2006/03/15

忙しかった

 2月の終わりに、「ち」さんから一緒に仕事をしないかと誘われた。彼女はまだおっぱいをあげているような子供が居るのだが、《そろそろ何かしたい病》にかかっているらしい。
わかる、わかる。
 彼女も私と同じで、子供が生まれるまで結構バリバリやっていた人だから、家事や育児だけでこもっている生活に、不満足ではないまでも、ふと《何かしたい病》の発作に見回れるのだ。

 《何かしたい病》にはいろいろあるが、私たちの症状は。自分の力を試したい。能力を磨きたい。人に認められたい。何か誰か(家族以外の誰か)の役に立ちたい。誉められたい(イコール報酬あり)そんなところ。

 街に繰り出してショッピングで気晴らしする、お友達とお茶を飲みながらおしゃべりする、テレビの前に座って好きなビデオを見続ける、それでは気休め育児休暇にはなっても、自分個人のじっとしていられない性格が許さない。

 彼女が分担させてくれた仕事は、200ページの政令の誤訳探しと、文章をチェックする校正のような作業。すでに出来ている訳の1ページを修正するのに15分ぐらい掛けるとして、分担してチェックしたあと、それを交換しお互いの受け持ち部分をチェックし直すには、10日で充分だろうということだったので、私にもできるかもと思った。もらった訳文は難しくてよくわからない文章だったが、もっともらしく書かれている。政令など読んだこともないので、文体に慣れるのに時間が掛かりそうだ。

 15日の記録に「仕事が終わった」とある。13.14日はほとんど徹夜した。でもその数日後に、一度出した仕事を訂正することになって、結局三月いっぱいやった。15日に納品した時に、じつは不安がいっぱいあった。日本のクライアントから「何か修正したい所があったら言って」と言われて「それじゃあいちからやり直したい」と申し出ることになった。
 私たちの仕事はすでに訳された日本文を修正するだけだったはずなのに、いちいちフランス語と読み比べると、もとの訳文に誤訳がいっぱい見つかった。すべてのページをいちから訳し直した方が安全だということに気づいた。そして分担作業の危険(文体を揃えるなど)も出て来たので、後半私は「ち」さんから指示される調べものを中心に、全体は「ち」さんが訳しなおした。もとの文とははるかに異なる、大変読みやすくわかりやすい政令に生まれ変わった。
 最初に読んだ訳は政令だから難しかったのではなく、訳した人が理解していなかったせいで、正確に訳出できていなかった部分がとても多かったために読みにくかったのだ。

 子どもたちが学校に行く9時から、お昼ご飯に戻って来る11時半まで。
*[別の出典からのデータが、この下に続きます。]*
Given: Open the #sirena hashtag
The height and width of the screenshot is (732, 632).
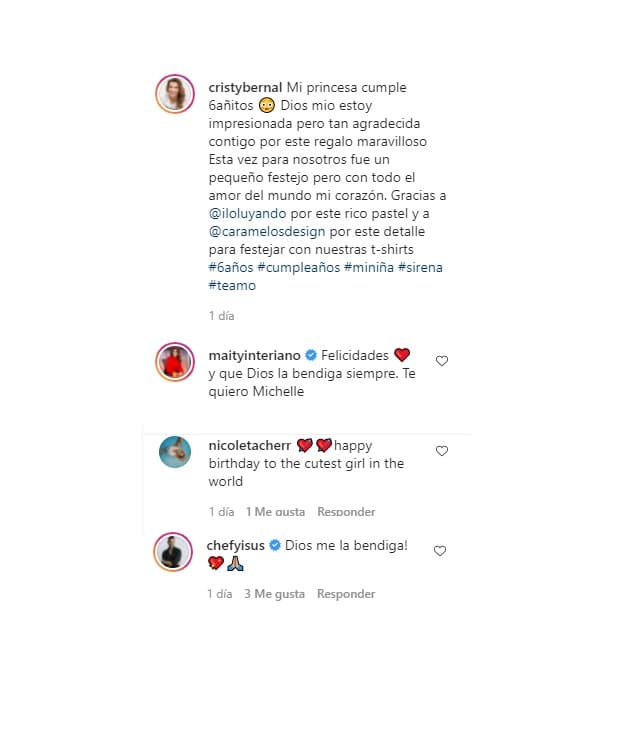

子どもたちが出て行く1時半から帰って来る4時半まで。そのあとも夕食準備の6時まで。夜の部は9時か10時に始めて、夜中の2時から4時ごろまでやった。「ち」さんは赤ちゃんが夜泣きをしたり、もう一人の子供はうちよりも小さいのに、毎朝5時ごろまで仕事していた。

 結局、一ヶ月丸ごとつきっきりで、毎日ふらふらしていた。私は大したことができなかったので、「ち」さんはもっと大変だっただろう。彼女とこの仕事の件で交換したメールの数は870通にも上っている。
 夜中の仕事中、送ったメールにすぐに返事が来なければ「眠ってるの?」などというメッセージを送って起こしたこともある。「今イスから落ちそうになった」と書いたことも何度もあった。単発のおしゃべりメールを飛ばしながら、こんな夜中に働いているのは自分一人じゃないと思うと元気が出た。

 この一ヶ月の間にも、子どもたちと自分のために数週間前から予約して待っていた通院の約束や、人との約束、そしてノエミが入院するというハプニングもあった。家族はみんなイライラし始め、家は片付かず、アイロンがけを待つ洗濯ものは山積みになってしまった。しばらくこんなことはやりたくない気もするが、「ち」さんと二人、密かに「私たちもやればできるんだよね」と喜んでいる。

 もっと余裕を持って、家人に迷惑がかからないようにできたら面白い仕事だ。報酬は、15日に最初に出した仕事の時、100時間で5万円ぐらい?といっていたが、そのあと話し合っていない。結局一ヶ月で少なく見積もって250時間以上働いたとしても、10万円にも届かないだろう。200ページというページ数は、始めから終わりまで変わらない。それに費やした時間が増えたのは、翻訳者の腕の悪さと仕事のまずさということになるのだろう。

 「でも今回とっても勉強になったよね」
期待して我慢してくれた家族には申し訳ないが、この快感がわかるのは「ち」さんと私だけだ。